After finishing school in 1976, he entered the Alma-Ata Conservatory in the music-pedagogy department, studying with A. Polikarkin. For the entrance examination he sang an aria from Tchaikovsky's The Maid of Orleans. His unusual voice immediately set him apart: he possessed a male alto timbre that allowed him to perform female parts, and he was regarded as a unique phenomenon. Kurmangaliev later recalled that people tried to retrain him because a man singing in what was perceived as a woman's voice was difficult to accept in the Soviet musical world. He came to understand the full singularity of his vocal gifts only after moving to Moscow.
His path to the capital was difficult. He reached Moscow almost by hitchhiking, traveling without money after leaving the preparatory division of the Alma-Ata Conservatory against his parents' wishes. He was refused admission to the Moscow Conservatory, but entered the Gnessin State Musical-Pedagogical Institute instead. There, his vocal examinations reportedly provoked hours of discussion, and he remained constantly on the brink of expulsion. After his first year he was dismissed for failing an examination in scientific communism, then served in the army, where he played bass drum in a regimental orchestra of the motorized rifle forces. After military service he was reinstated at the institute.

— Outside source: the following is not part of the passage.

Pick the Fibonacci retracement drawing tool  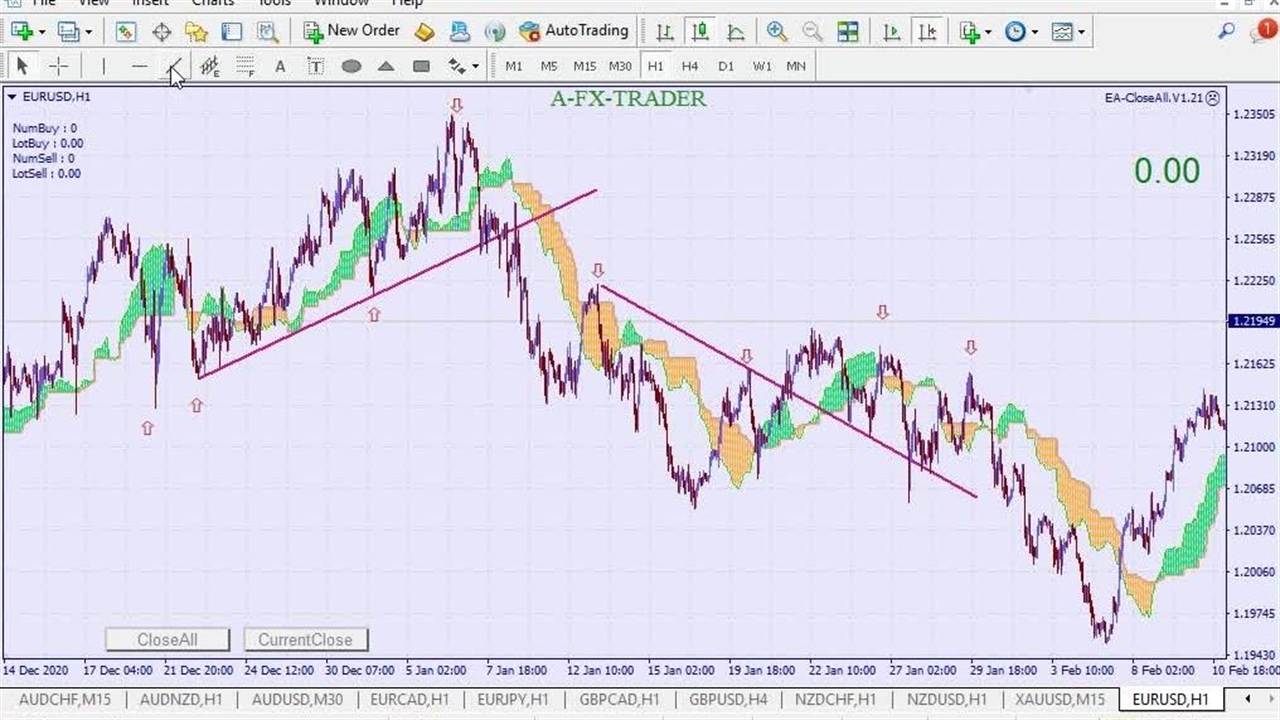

While studying at the Gnessin Institute in the class of N. N. Shilnikova, he made his debut as a concert singer in 1980 on the stage of the Great Hall of the Shostakovich Leningrad Philharmonic in Pergolesi's Stabat Mater, singing the alto part under conductor Anton Sharoev. That same year he came to the attention of Alfred Schnittke when Valery Polyansky was preparing Schnittke's Symphony No. 2. The composer had believed that no singer in the Soviet Union possessed the necessary kind of voice, and hearing Kurmangaliev reportedly shocked him. This encounter began an important collaboration, and Kurmangaliev became the first performer of the countertenor part in several works by Schnittke, including Symphony No. 2, the cantata The History of Doctor Johann Faust, and Symphony No. 4.
He graduated from the Gnessin Institute in 1985, singing the page Cherubino in Mozart's The Marriage of Figaro for his diploma performance. He then undertook postgraduate training at the Moscow Conservatory with Professor Nina Dorliak and also attended master classes with I. Biener, A. Reynolds, F. Curtin, and R. Caselli. Alongside his studies and concert work, he performed extensively in opera and solo programs on leading stages around the world. In 1987 he became a laureate of the International Competition for Young Singers in 's-Hertogenbosch in the Netherlands. In 1988, at a music festival in Boston, the press called him a phenomenon and drew parallels with the celebrated opera singer Fedora Barbieri.
Kurmangaliev built a broad repertory that included Handel, Rossini, Purcell, Bach, Vivaldi, Gluck, Mozart, Stradella, Saint-Saens, Haydn, Bellini, Puccini, Meyerbeer, Franck, Cherubini, Bizet, Verdi, Caccini, Schubert, Glinka, Tchaikovsky, Rachmaninoff, and Rimsky-Korsakov. He performed leading roles in Handel's Admeto, Monteverdi's The Coronation of Poppea, and Bortnyansky's Alcides in concert form. He appeared with conductors including Gennady Rozhdestvensky, Dmitry Kitayenko, Fuat Mansurov, Tatyana Grindenko, and Saulius Sondeckis. He sang Orpheus in Gluck's Orpheus and Eurydice in St. Petersburg, Lviv, and Ufa; Prince Orlovsky in Johann Strauss's Die Fledermaus at Helikon Opera in Moscow; and Tancredi in Rossini's Tancredi in Vilnius. From 1997 onward he performed regularly in Riga, including in Riga Cathedral, Ave Sol Hall, and the Great Guild, by invitation of impresario Vladimir Reshetov, and he also performed in Paris at the invitation of Pierre Cardin.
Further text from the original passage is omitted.